The fixed effects method is one of the popular ways to control for group-specific shocks. Going back to the previous example, because the group of automobile companies belongs to the automobile industry, conducting industry fixed effects analysis would eliminate the automobile industry-specific shocks. In my dissertation, however, industry grouping may not be adequate because leasing decisions depend on various firm features and not just an industry membership. If the relationships between firm features and leasing decisions are perfectly linear, then adding firm features as control variables in regression models should be sufficient. However, since that is unlikely the case, adding fixed effects of groups generated using firm features provides an incremental benefit.

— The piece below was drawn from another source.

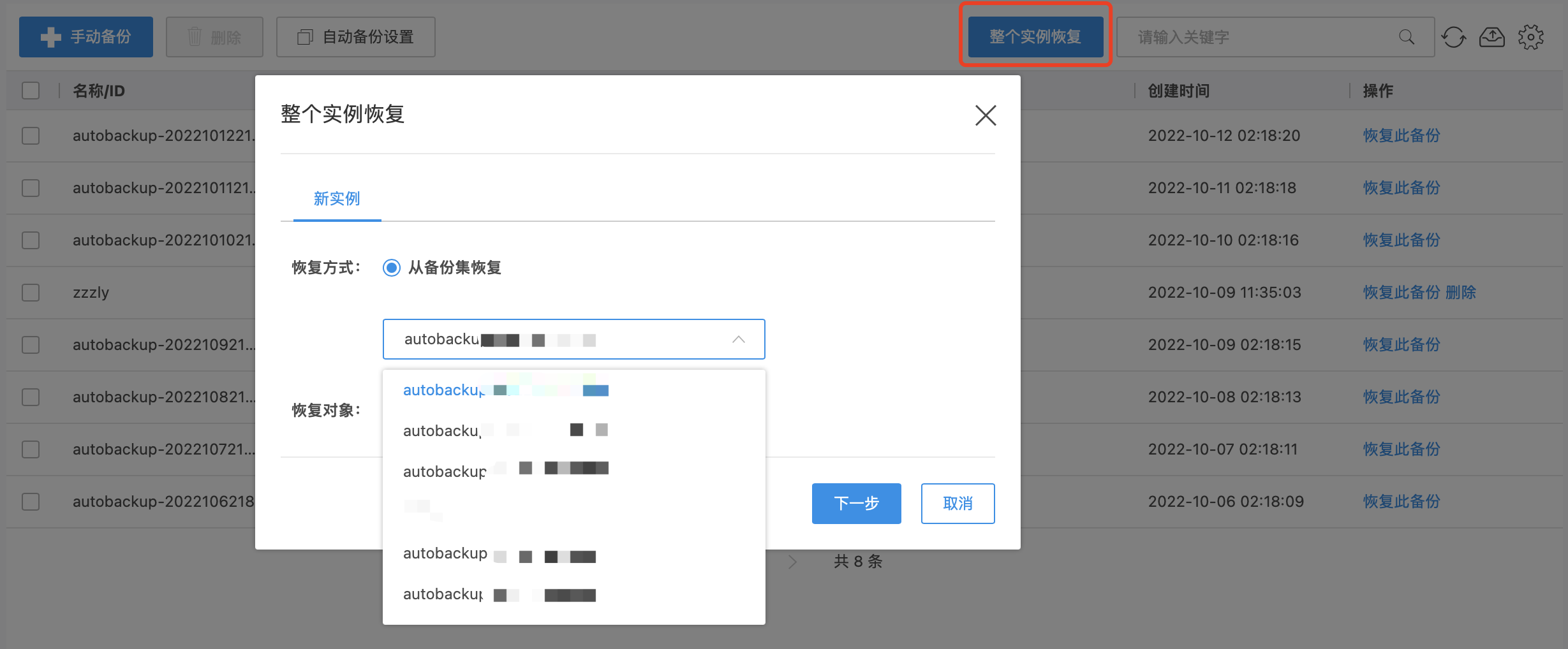The image size is (1568, 649).
Task: Close the 整个实例恢复 dialog with X
Action: pos(985,115)
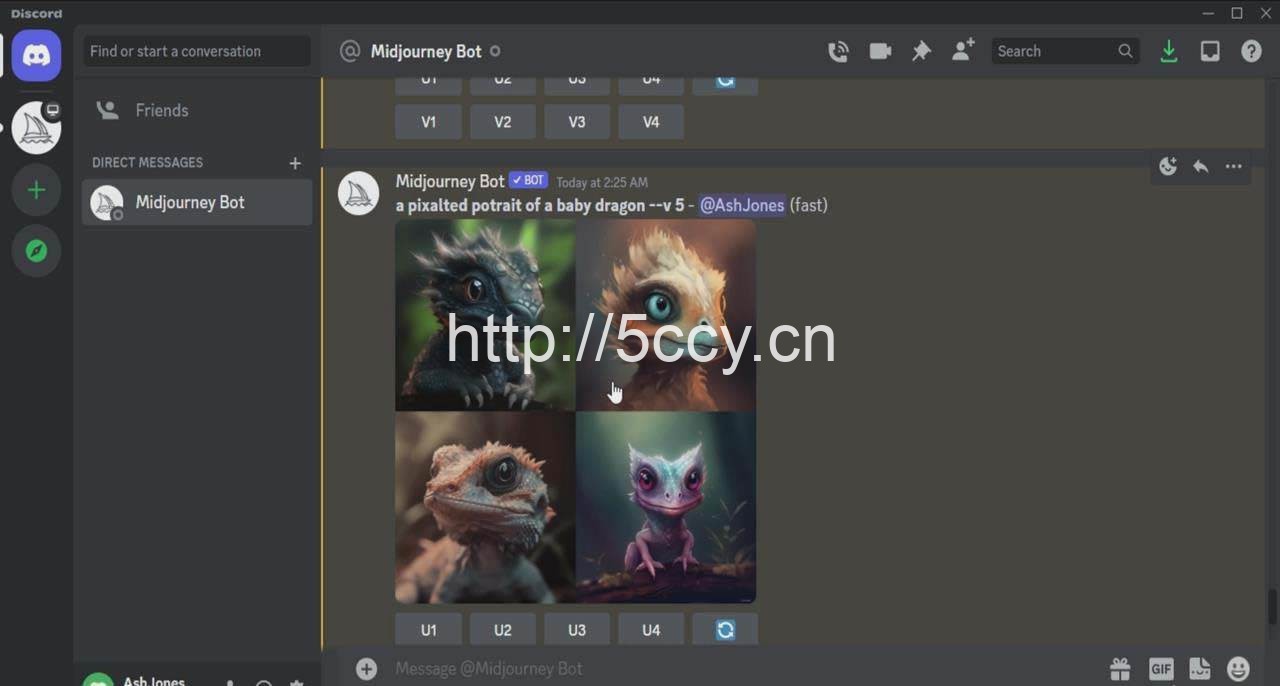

One way to form groups is to transform all firm features to high/low values and group firms with similar values. For example, I can create two groups based on high/low values of firm size or four groups based on high/low values of firm size and past leasing activity. However, the challenge is that I have a lot more than two firm features, and I don't know an adequate number of groups. To overcome these challenges, I let the computer conduct unsupervised learning on my data and help me decide how to form groups.
The K-means clustering algorithm is one of the most popular unsupervised machine learning algorithms to form groups. A cluster refers to a group of similar things close to each other. The main goal of the algorithm is to find clusters that minimize the distances between points within clusters. I use Python's Scikit-learn library to implement the algorithm, but here is what's going on behind the scenes.
- Step 1: Choose the number of clusters (k) using the elbow method.
- Step 2: Randomly place k centroids in the data space.
- Step 3: Calculate the Euclidean distance between data points and centroids.
- Step 4: Assign each data point to the nearest centroids. Clusters are formed at this step.
- Step 5: Recalculate the centroid of the clusters (i.e., average the data - where the name K-'means' comes from).
- Step 6: Repeat steps 4 and 5.
Stop the loop when one or more of the following is true:
- (1) Centroids of new clusters no longer change.
- (2) The same data points are assigned to the same centroids.
- (3) A pre-specified maximum number of iterations are reached.